SCHRIFTLICHE AUFGABE A: Wie alt war der Mann aus der Schlussgeschichte laut dem Ausgangstext über Gutersons Buch, als er mit seinen Eltern aus Deutschland floh?
SCHRIFTLICHE AUFGABE B: Fasse im Ausgangstext über Gutersons Buch den Absatz, der mit „Die wohl stärkste Geschichte“ beginnt, kürzer zusammen. Die wichtigsten Fakten sollen erhalten bleiben.
SCHRIFTLICHE AUFGABE C: Knüpfe an den Ausgangstext über Gutersons Buch an und schreibe ihn ab seinem letzten Satz weiter.

AUSGANGSTEXT:
>>>

Immer wieder erweist sich Guterson als Schriftsteller, der die Gefühle der Menschen zu beschreiben weiß, ihren Unmut, ihre Freude, ihre Wut oder auch ihre Verzweiflung. Die prägt das Leben eines Paares, dessen Sohn durch ein Unglück auf einem Schiff starb. Nun müssen sich die Eltern der Situation stellen, dass der Kapitän mit ihnen über den Unfall sprechen möchte.

Die wohl stärkste Geschichte hat sich der Autor für den Schluss seines Buches aufbewahrt. Er schildert darin den Aufenthalt eines Juden in Deutschland, der im Alter von sechs Jahren und kurz vor der Reichspogromnacht mit seinen Eltern aus Deutschland floh. Eine Woche verbringt der Mann nun mit seinem Sohn in dem Land, für das er eigentlich nichts anderes als Verachtung übrig hat.

<<<

DATENAUSZUG:
>>>

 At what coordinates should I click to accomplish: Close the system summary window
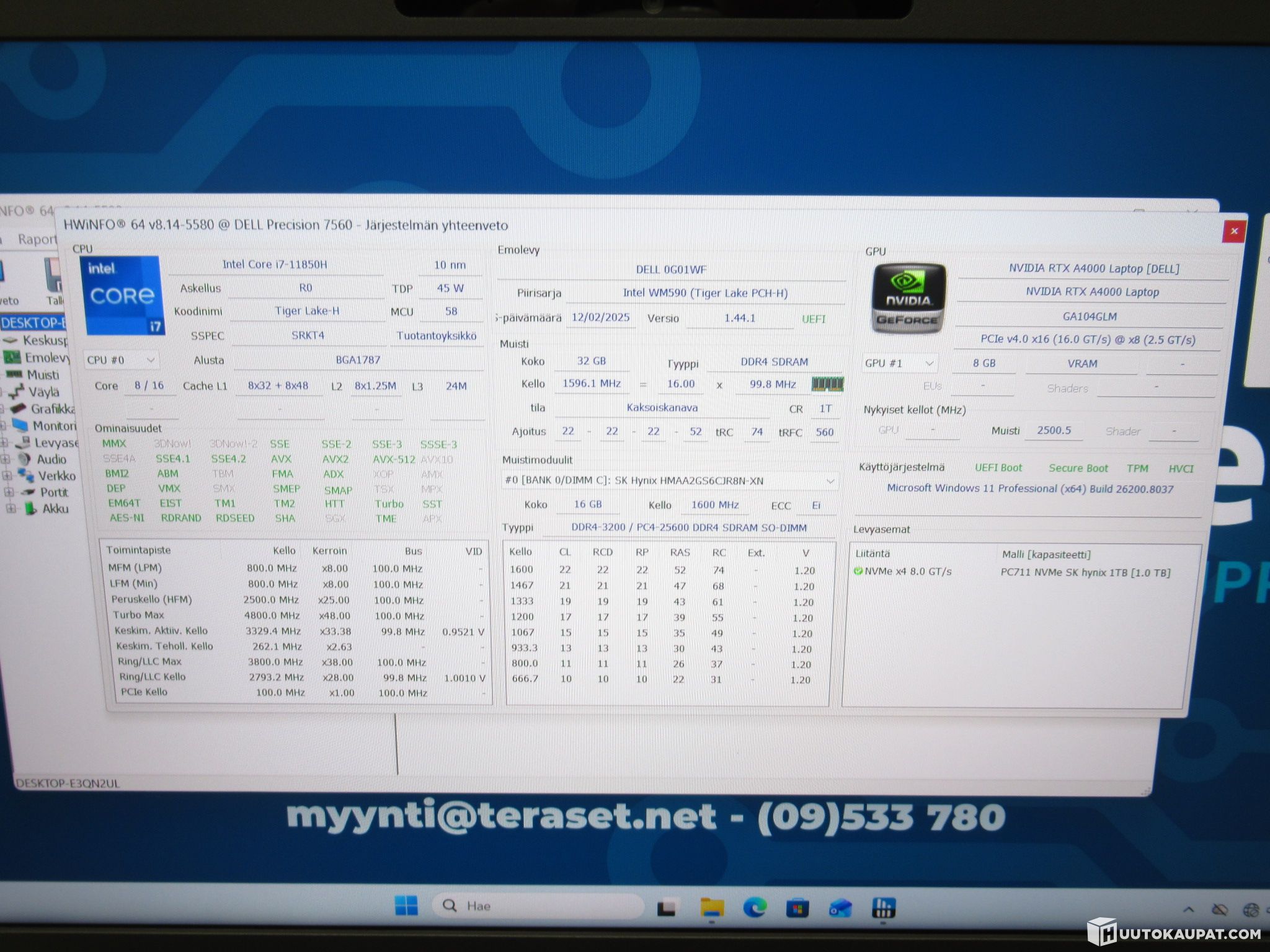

<<<

LÖSUNG A: Er war sechs Jahre alt.

LÖSUNG B: Die stärkste Geschichte steht am Ende des Buches. Darin verbringt ein Jude eine Woche mit seinem Sohn in Deutschland. Als Sechsjähriger war er kurz vor der Reichspogromnacht mit seinen Eltern von dort geflohen, und für das Land hat er eigentlich nur Verachtung übrig.

LÖSUNG C:
Als Leser empfindet man tiefe Sympathie für diesen Menschen, der eine Gedenkstätte nach der anderen aufsucht, um das Unfassbare zu verstehen. Am Ende hat er sich in die Reiseführerin verguckt. Krasawize hätte man sie zu seiner Jugendzeit genannt, erzählt er. So lautete der Ausdruck für eine Klassefrau.

David Guterson: „Zwischen Menschen“. Aus dem Englischen von Georg Deggerich, Gerlinde Schermer-Rauwolf und Robert A. Weiß. Hoffmann und Campe, 208 Seiten, 19,99 Euro.